I sat down the other night and, for the first time in three or four years, watched the 165-minute version of this sprawling epic all the way through. That probably made the tenth or eleventh time I've seen it, in various versions; not to mention the dozen or so other times I've paused while channel surfing (back when it played more frequently on cable) and watched some portion of it.
It never lets me down. If anything, like a fine wine, it gets better with age. (Okay, we all know I don't know diddly about wine, fine or otherwise; it all tastes like vinegar to me. So a more honest personal perspective would be to say it's like a big pot of leftover chili that gets better each time you warm it up.)
The point is: This is a fine movie that is to be savored and enjoyed again and again. Each time, you see a deft little touch or detail that you either missed or forgot from the times before. If Leone had never made another film, he would be long remembered for this one. (Frankly, I don't care much for any of his other work anyway, not even the vaunted "Man With No Name" trilogy.)
Two things in particular struck me this time around. (Hate to admit I'm a little slow on the uptake but, in reading some other articles/reviews to prepare for this piece, I found others had hit on these long before me. But nuts to it, I made these observations as notes while I was watching the film so I'm going to go with them.)
First, there is the spare use of dialogue. Leone conveys so much with his music and the eyes and facial expressions on his enormous close-ups that words are not necessary. The longest sequence of dialogue (which almost seems rambling by comparison) is Henry Fonda talking to Jill (Claudia Cardinale) while they are making love in a cave up in the Navajo Cliffs.
Secondly, there is the spare use of actual violence. What's that, you say? This is a violent film filled with nasty, violent people. How can anyone say there is spare use of violence?
Well, uh, because there is.
When you stop and think about it, there are lots of scenes that end in violence. But most of the time in these scenes is taken up with the lead-up to the explosion of violence (again, the all-important music, the narrow-eyed and grim-mouthed close-ups). When the violence comes, it is over very quickly and not especially graphic. Once again, the only prolonged scene of violence is when Harmonica (Charles Bronson) slaps around the operator of a laundry house to get information on where to find Frank (Henry Fonda). Come to think of it, that same fellow meets his maker a little while later in another somewhat prolonged scene of violence when Frank (after asking him, "How can anybody trust a man who wears a belt and suspenders?") proceeds to kill him by shooting him in the chest, snapping both of his suspender straps, and then finishing him with a gut shot that blows apart his belt at the buckle.
All and all, the plot and the characters are pretty simple. The actors are top notch but, except for Hank Fonda playing against type as a really nasty villain, they aren't asked to stretch themselves much. This is truly a director's film. The music, the set-up of the scenes, the scope and grandeur of the outdoor shots, the pacing … it has Leone's stamp all over it.

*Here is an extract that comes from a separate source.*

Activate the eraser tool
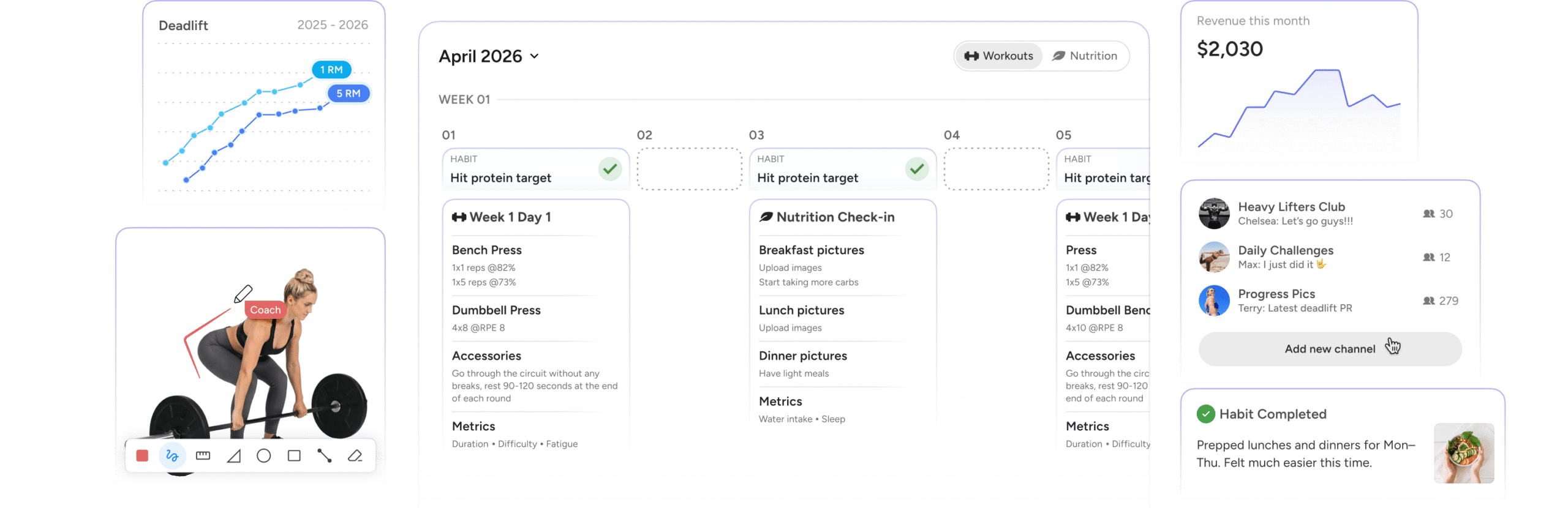(x=355, y=456)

Oh, and did I mention it has Claudia Cardinale, looking smolderingly luscious in every shot she's in?
Any way you cut it, the final result is a great Western and a really fine film by any measure.
If you haven't seen it in a while—or ever, for crying out loud—give yourself a treat and have another look. If you rent it or buy the DVD, try to get the director's cut, full-length version with added features. The scenes that were cut for general release when the movie first played here in the states aren't necessarily crucial to the story, but they add a depth and texture to Leone's overall work that make them worthwhile.